This activity is part of a sequence (the Ring Cycle Sequence) of four electrostatics activities involving a ring of charge: \(V\), \(\vec{E}\), \(\vec{A}\), \(\vec{B}\). They are arranged so that the mathematical complexity of the problems increases in a natural way. If you are doing this activity as a standalone, please see the Student Conversations section of the previous activity (Electrostatic Potential Due to a Ring of Charge) for further advice.
Part I - Finding the electric field everywhere in space
The new idea in the electric field case is that the numerator is a vector. The basis vectors in cylindrical or spherical coordinates differ from point to point in space. Therefore, you CANNOT subtract two vectors that "live" at different points if they are expanded in curvilinear coordinate basis vectors.
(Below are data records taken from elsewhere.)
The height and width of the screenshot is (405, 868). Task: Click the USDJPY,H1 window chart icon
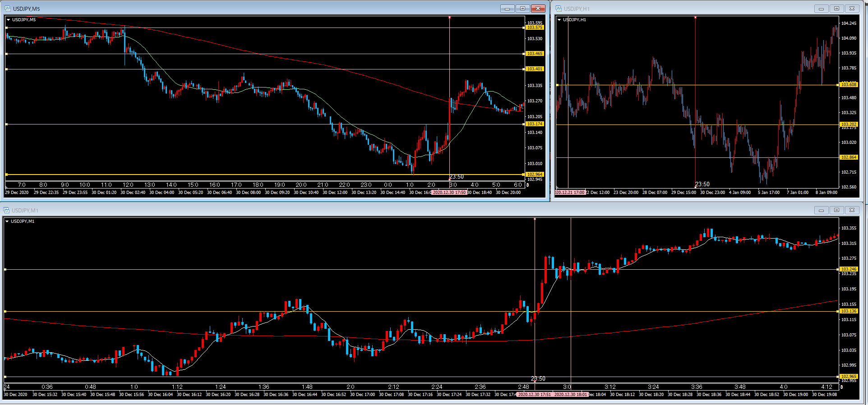559,9
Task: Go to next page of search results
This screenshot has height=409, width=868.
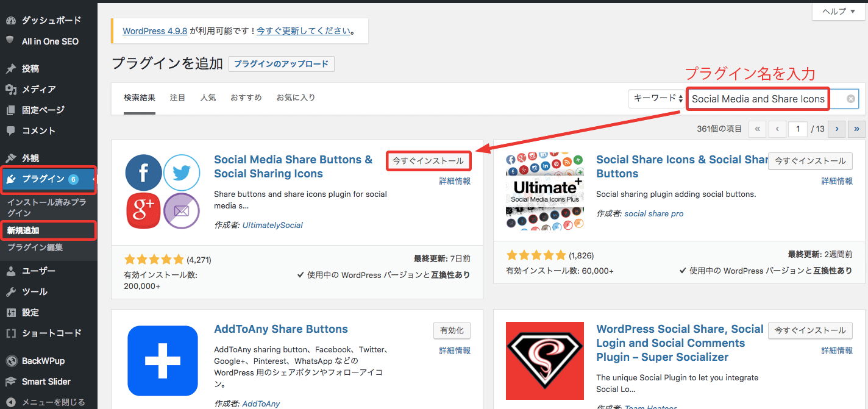Action: pyautogui.click(x=837, y=129)
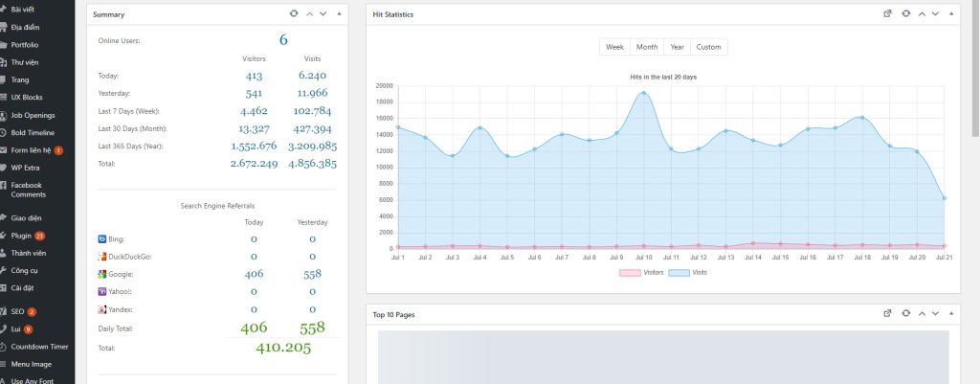Reload the Hit Statistics chart

point(905,14)
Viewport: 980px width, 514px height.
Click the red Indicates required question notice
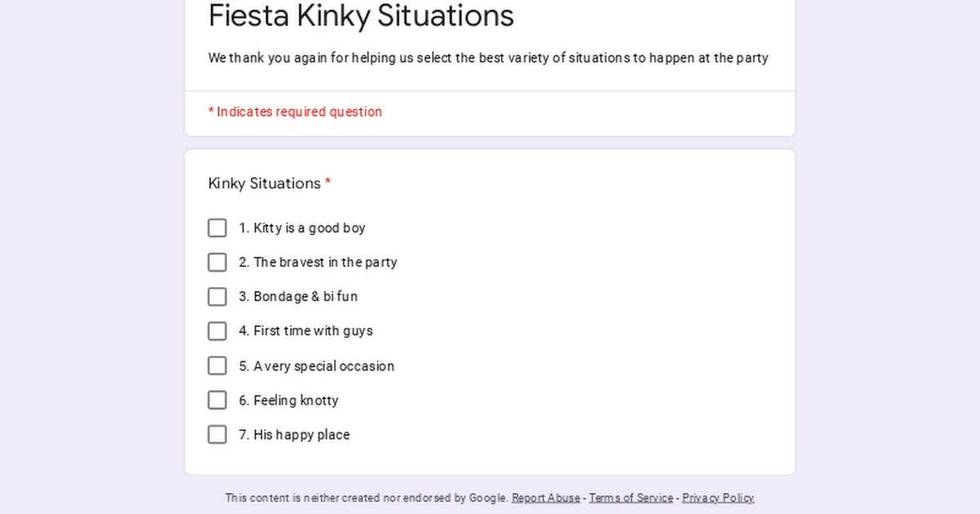tap(295, 112)
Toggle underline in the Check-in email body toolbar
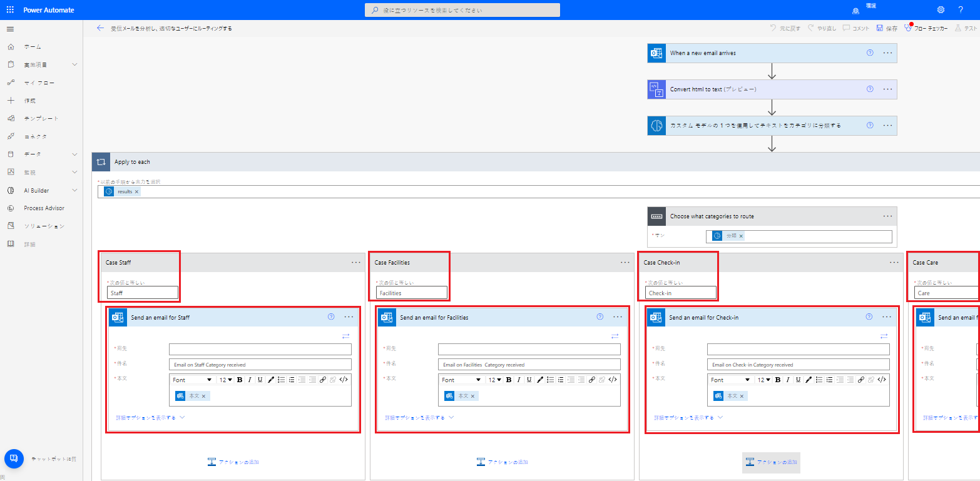Image resolution: width=980 pixels, height=481 pixels. click(797, 379)
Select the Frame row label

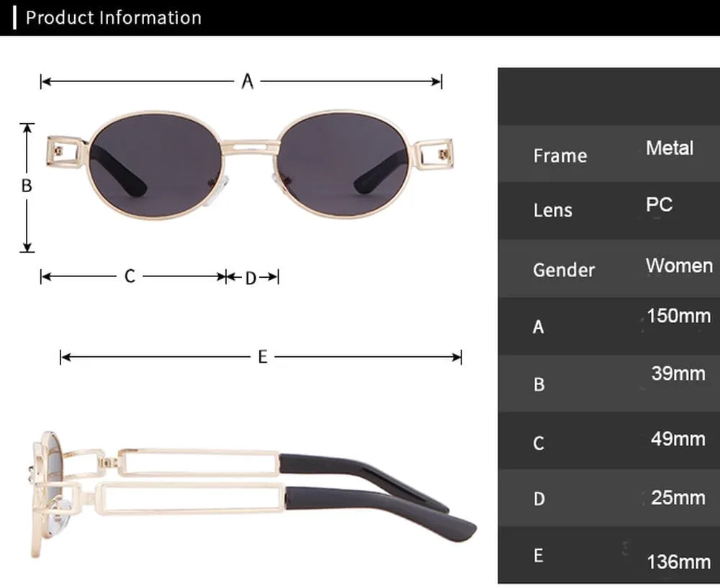[560, 155]
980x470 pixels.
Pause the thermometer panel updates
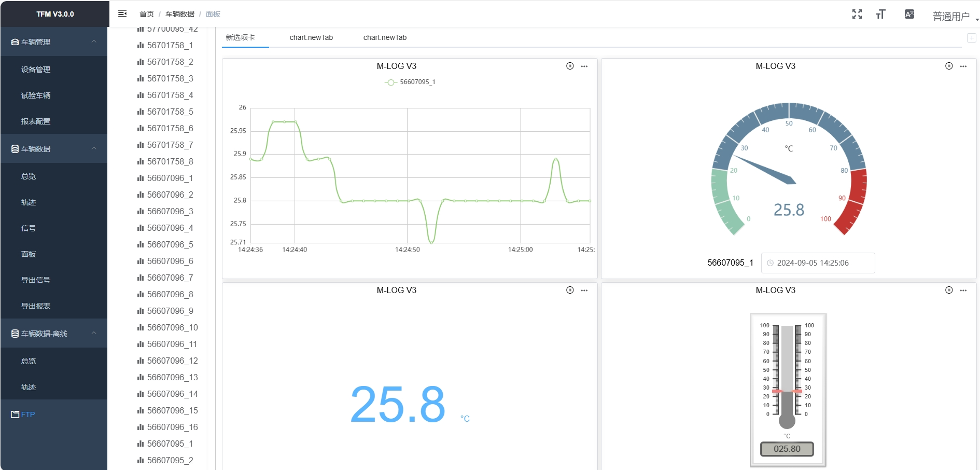[949, 290]
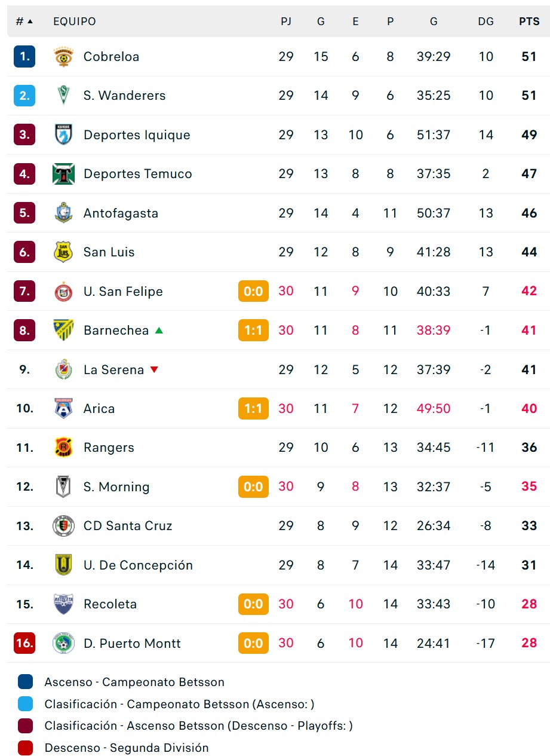The width and height of the screenshot is (550, 756).
Task: Open the Deportes Iquique crest icon
Action: pyautogui.click(x=63, y=134)
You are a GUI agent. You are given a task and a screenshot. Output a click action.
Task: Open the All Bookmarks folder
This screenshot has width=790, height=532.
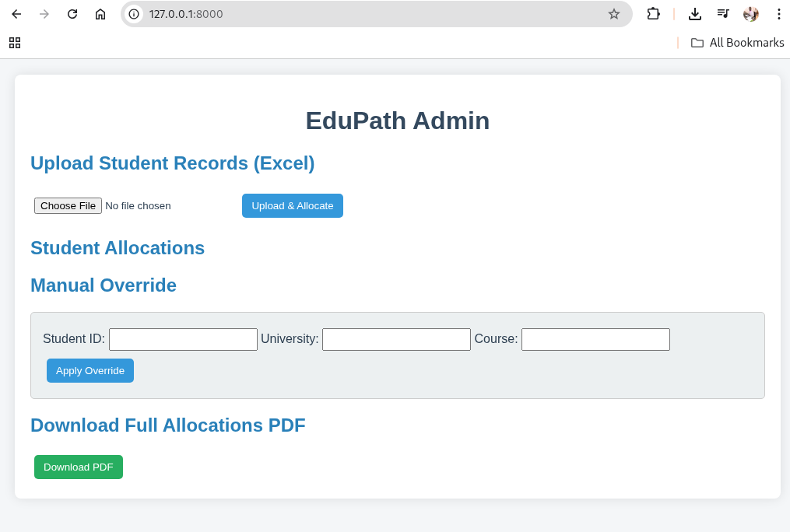(737, 43)
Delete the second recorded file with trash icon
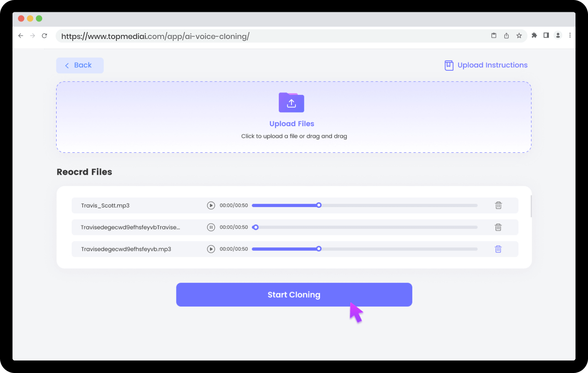This screenshot has height=373, width=588. tap(498, 227)
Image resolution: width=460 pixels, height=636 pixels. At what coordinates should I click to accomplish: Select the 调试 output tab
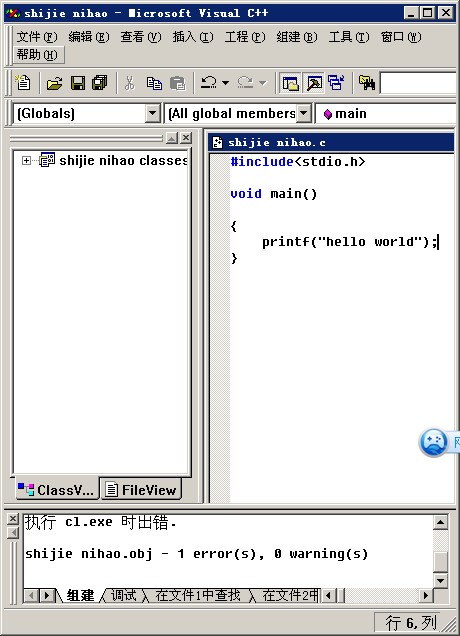(123, 595)
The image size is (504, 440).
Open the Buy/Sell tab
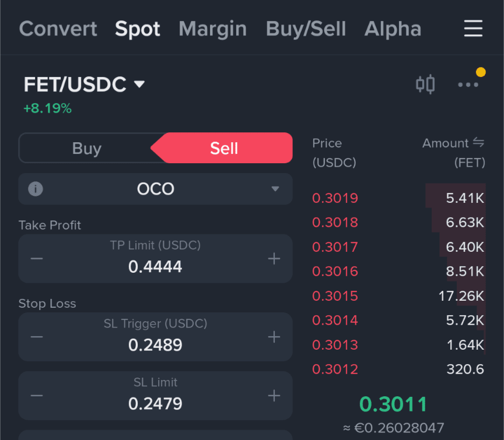point(306,29)
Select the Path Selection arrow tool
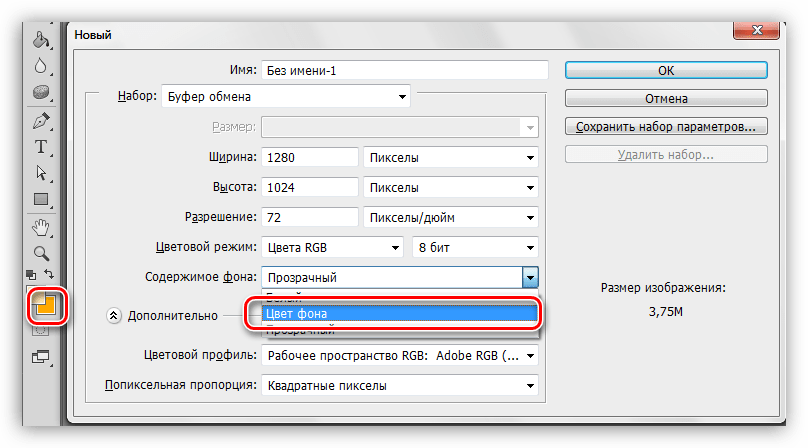This screenshot has width=808, height=448. pyautogui.click(x=41, y=173)
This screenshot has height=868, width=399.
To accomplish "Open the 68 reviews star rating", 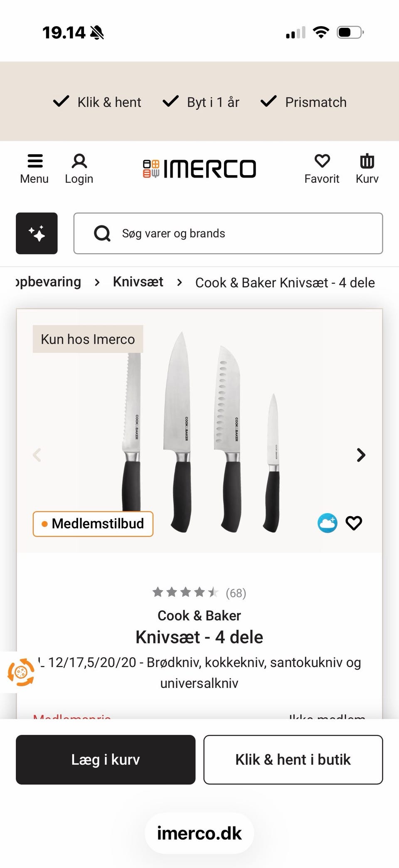I will click(200, 592).
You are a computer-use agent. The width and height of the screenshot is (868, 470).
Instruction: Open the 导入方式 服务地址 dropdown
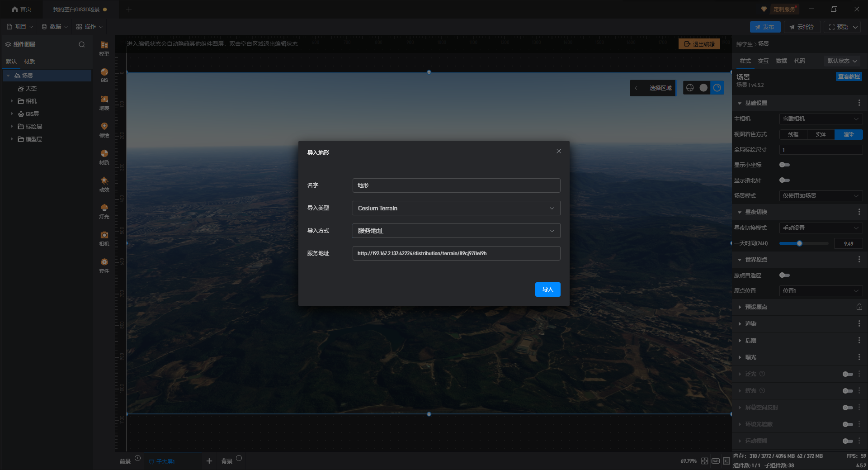(x=456, y=231)
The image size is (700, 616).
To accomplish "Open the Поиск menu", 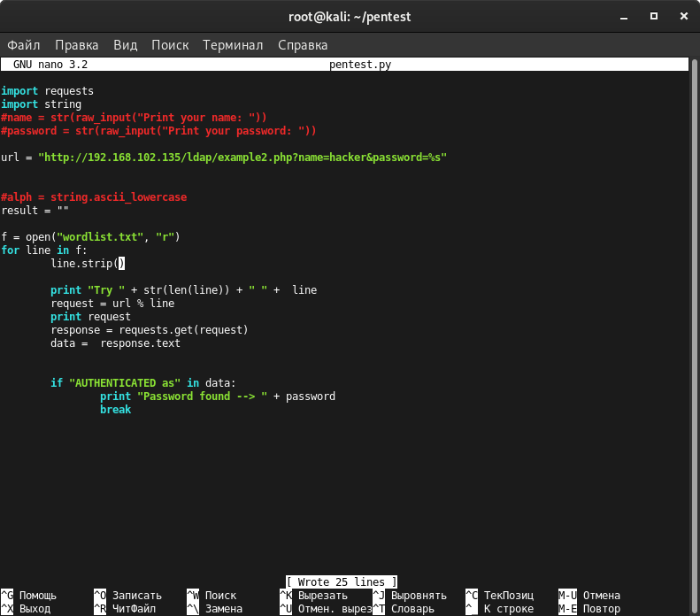I will click(170, 45).
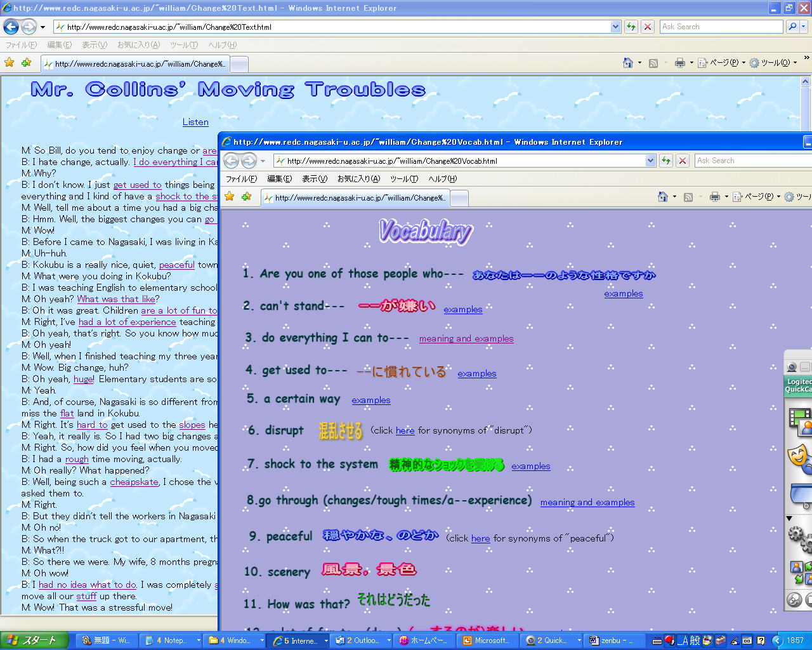Click the search magnifier icon in the main browser
812x650 pixels.
(x=792, y=27)
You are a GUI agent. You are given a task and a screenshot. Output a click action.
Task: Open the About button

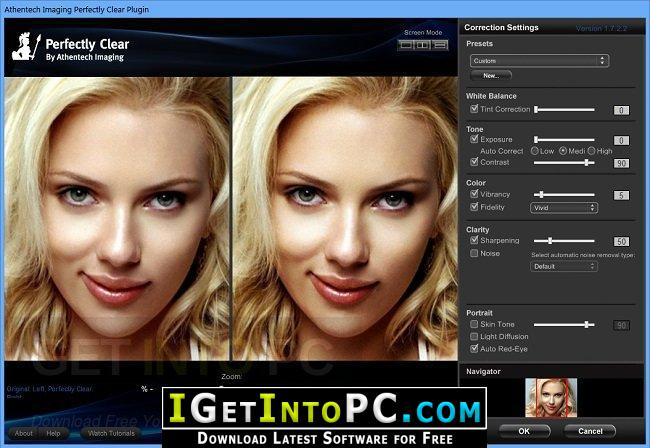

The numerator in this case must be expanded in rectangular basis vectors (so you can subtract) and components written in curvilinear coordinates (so that you can integrate)
\[\vec{r}-\vec{r}^{\prime}=(s\cos{\phi}-R\cos{\phi^{\prime}})\hat{x}+(s\sin{\phi}-R\sin{\phi^{\prime}})\hat{y}+(z)\hat{z} \]
Part II (Optional) - Power series expansion along an axis
This part will go much the same as for the potential case.